TO DO => Render the lines below as a numbered list, starting with the line that contains "Click the small" and going on through the last line of the items. Leave out any blank lines.

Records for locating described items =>
-- -- --
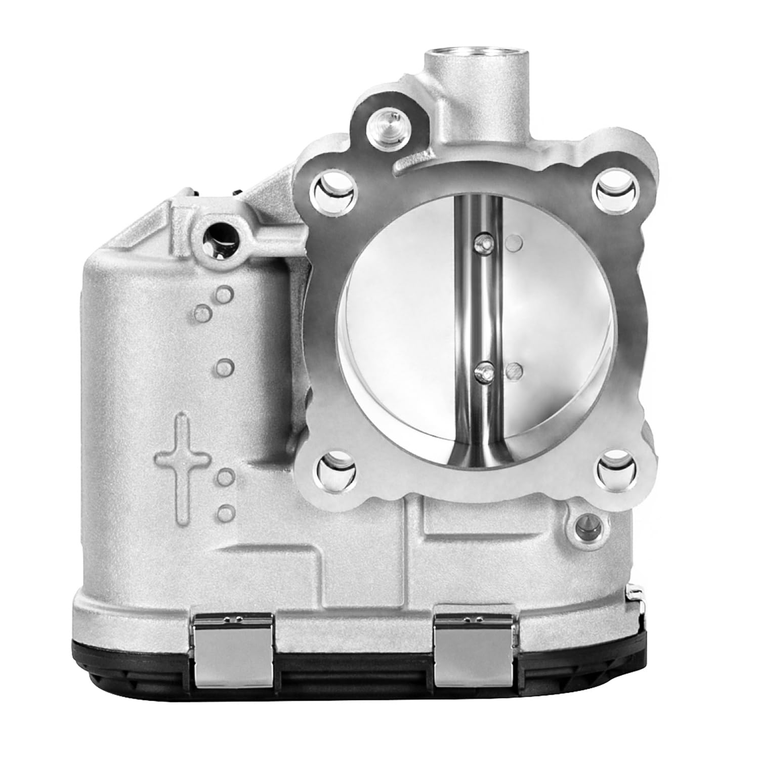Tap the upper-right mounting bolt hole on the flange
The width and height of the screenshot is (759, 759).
pyautogui.click(x=615, y=191)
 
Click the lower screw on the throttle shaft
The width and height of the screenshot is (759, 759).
pyautogui.click(x=483, y=372)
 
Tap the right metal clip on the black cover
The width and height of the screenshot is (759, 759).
pyautogui.click(x=474, y=649)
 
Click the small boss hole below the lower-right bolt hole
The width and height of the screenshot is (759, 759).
pyautogui.click(x=588, y=522)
-- -- --
ANSWER IN FULL =>
1. Click the small boss hole below the lower-right bolt hole
2. The width and height of the screenshot is (759, 759).
3. pyautogui.click(x=588, y=522)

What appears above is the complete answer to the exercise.